-- Exercise goal --
Retyping the records exactly, down to the last line, is the whole job.
——————
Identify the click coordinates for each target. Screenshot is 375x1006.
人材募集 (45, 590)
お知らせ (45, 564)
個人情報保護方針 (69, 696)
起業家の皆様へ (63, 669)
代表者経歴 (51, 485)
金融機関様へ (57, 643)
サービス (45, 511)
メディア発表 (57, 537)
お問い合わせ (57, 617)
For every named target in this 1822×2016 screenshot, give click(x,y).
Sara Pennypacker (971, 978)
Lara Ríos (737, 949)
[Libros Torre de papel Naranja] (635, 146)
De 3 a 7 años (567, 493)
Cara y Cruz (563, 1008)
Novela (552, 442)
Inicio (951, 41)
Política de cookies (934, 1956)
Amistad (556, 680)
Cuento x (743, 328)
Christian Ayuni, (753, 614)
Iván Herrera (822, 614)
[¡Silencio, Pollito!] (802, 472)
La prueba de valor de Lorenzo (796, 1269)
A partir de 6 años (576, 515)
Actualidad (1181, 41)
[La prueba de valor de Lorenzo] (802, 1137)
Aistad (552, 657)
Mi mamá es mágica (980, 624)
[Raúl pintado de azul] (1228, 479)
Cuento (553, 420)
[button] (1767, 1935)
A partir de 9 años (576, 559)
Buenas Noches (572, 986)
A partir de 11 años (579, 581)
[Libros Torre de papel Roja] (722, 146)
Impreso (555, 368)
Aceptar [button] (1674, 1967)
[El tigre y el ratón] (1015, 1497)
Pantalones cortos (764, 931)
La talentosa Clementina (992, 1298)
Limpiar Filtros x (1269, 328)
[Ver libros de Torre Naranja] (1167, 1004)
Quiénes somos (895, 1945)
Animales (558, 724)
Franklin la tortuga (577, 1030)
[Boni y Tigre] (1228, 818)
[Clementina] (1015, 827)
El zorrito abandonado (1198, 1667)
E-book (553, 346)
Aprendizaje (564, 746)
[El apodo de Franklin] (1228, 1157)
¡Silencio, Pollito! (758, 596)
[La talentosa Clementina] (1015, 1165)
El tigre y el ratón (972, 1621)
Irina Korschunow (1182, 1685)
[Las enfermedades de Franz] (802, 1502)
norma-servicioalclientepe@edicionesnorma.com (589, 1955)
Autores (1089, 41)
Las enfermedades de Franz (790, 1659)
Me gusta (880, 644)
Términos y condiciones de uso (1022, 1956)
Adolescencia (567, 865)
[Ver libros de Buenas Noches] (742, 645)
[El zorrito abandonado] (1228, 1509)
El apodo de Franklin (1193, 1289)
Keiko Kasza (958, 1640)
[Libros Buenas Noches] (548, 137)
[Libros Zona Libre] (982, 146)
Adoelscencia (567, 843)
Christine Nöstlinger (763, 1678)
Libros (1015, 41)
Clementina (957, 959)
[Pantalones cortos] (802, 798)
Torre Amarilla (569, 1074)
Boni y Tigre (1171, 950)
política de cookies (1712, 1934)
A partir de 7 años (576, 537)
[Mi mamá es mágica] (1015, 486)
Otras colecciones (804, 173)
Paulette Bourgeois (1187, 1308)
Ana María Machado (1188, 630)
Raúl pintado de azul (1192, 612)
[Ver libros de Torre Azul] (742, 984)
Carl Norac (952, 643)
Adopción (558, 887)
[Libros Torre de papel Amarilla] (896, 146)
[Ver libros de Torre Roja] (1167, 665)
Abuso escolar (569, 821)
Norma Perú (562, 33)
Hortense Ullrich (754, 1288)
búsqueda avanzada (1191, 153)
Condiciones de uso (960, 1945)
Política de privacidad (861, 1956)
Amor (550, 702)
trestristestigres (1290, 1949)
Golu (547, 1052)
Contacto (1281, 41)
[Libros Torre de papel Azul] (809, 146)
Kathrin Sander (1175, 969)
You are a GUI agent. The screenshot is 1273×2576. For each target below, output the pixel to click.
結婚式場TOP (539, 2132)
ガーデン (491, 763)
——————
-- Answer space --
Identify the click coordinates for each target. Screenshot is 375x1006.
人材募集 (45, 590)
お知らせ (45, 564)
個人情報保護方針 (69, 696)
起業家の皆様へ (63, 669)
代表者経歴 (51, 485)
金融機関様へ (57, 643)
サービス (45, 511)
メディア発表 (57, 537)
お問い合わせ (57, 617)
For every named target in this 1822×2016 screenshot, give click(x,y).
Sara Pennypacker (971, 978)
Lara Ríos (737, 949)
[Libros Torre de papel Naranja] (635, 146)
De 3 a 7 años (567, 493)
Cara y Cruz (563, 1008)
Novela (552, 442)
Inicio (951, 41)
Política de cookies (934, 1956)
Amistad (556, 680)
Cuento x (743, 328)
Christian Ayuni, (753, 614)
Iván Herrera (822, 614)
[¡Silencio, Pollito!] (802, 472)
La prueba de valor de Lorenzo (796, 1269)
A partir de 6 años (576, 515)
Actualidad (1181, 41)
[La prueba de valor de Lorenzo] (802, 1137)
Aistad (552, 657)
Mi mamá es mágica (980, 624)
[Raúl pintado de azul] (1228, 479)
Cuento (553, 420)
[button] (1767, 1935)
A partir de 9 años (576, 559)
Buenas Noches (572, 986)
A partir de 11 años (579, 581)
[Libros Torre de papel Roja] (722, 146)
Impreso (555, 368)
Aceptar [button] (1674, 1967)
[El tigre y el ratón] (1015, 1497)
Pantalones cortos (764, 931)
La talentosa Clementina (992, 1298)
Limpiar Filtros x (1269, 328)
[Ver libros de Torre Naranja] (1167, 1004)
Quiénes somos (895, 1945)
Animales (558, 724)
Franklin la tortuga (577, 1030)
[Boni y Tigre] (1228, 818)
[Clementina] (1015, 827)
El zorrito abandonado (1198, 1667)
E-book (553, 346)
Aprendizaje (564, 746)
[El apodo de Franklin] (1228, 1157)
¡Silencio, Pollito! (758, 596)
[La talentosa Clementina] (1015, 1165)
El tigre y el ratón (972, 1621)
Irina Korschunow (1182, 1685)
[Las enfermedades de Franz] (802, 1502)
norma-servicioalclientepe@edicionesnorma.com (589, 1955)
Autores (1089, 41)
Las enfermedades de Franz (790, 1659)
Me gusta (880, 644)
Términos y condiciones de uso (1022, 1956)
Adolescencia (567, 865)
[Ver libros de Buenas Noches] (742, 645)
[El zorrito abandonado] (1228, 1509)
El apodo de Franklin (1193, 1289)
Keiko Kasza (958, 1640)
[Libros Buenas Noches] (548, 137)
[Libros Zona Libre] (982, 146)
Adoelscencia (567, 843)
Christine Nöstlinger (763, 1678)
Libros (1015, 41)
Clementina (957, 959)
[Pantalones cortos] (802, 798)
Torre Amarilla (569, 1074)
Boni y Tigre (1171, 950)
política de cookies (1712, 1934)
A partir de 7 años (576, 537)
[Mi mamá es mágica] (1015, 486)
Otras colecciones (804, 173)
Paulette Bourgeois (1187, 1308)
Ana María Machado (1188, 630)
Raúl pintado de azul (1192, 612)
[Ver libros de Torre Azul] (742, 984)
Carl Norac (952, 643)
Adopción (558, 887)
[Libros Torre de papel Amarilla] (896, 146)
[Ver libros de Torre Roja] (1167, 665)
Abuso escolar (569, 821)
Norma Perú (562, 33)
Hortense Ullrich (754, 1288)
búsqueda avanzada (1191, 153)
Condiciones de uso (960, 1945)
Política de privacidad (861, 1956)
Amor (550, 702)
trestristestigres (1290, 1949)
Golu (547, 1052)
Contacto (1281, 41)
[Libros Torre de papel Azul] (809, 146)
Kathrin Sander (1175, 969)
You are a GUI agent. The screenshot is 1273×2576. For each target below, output the pixel to click.
結婚式場TOP (539, 2132)
ガーデン (491, 763)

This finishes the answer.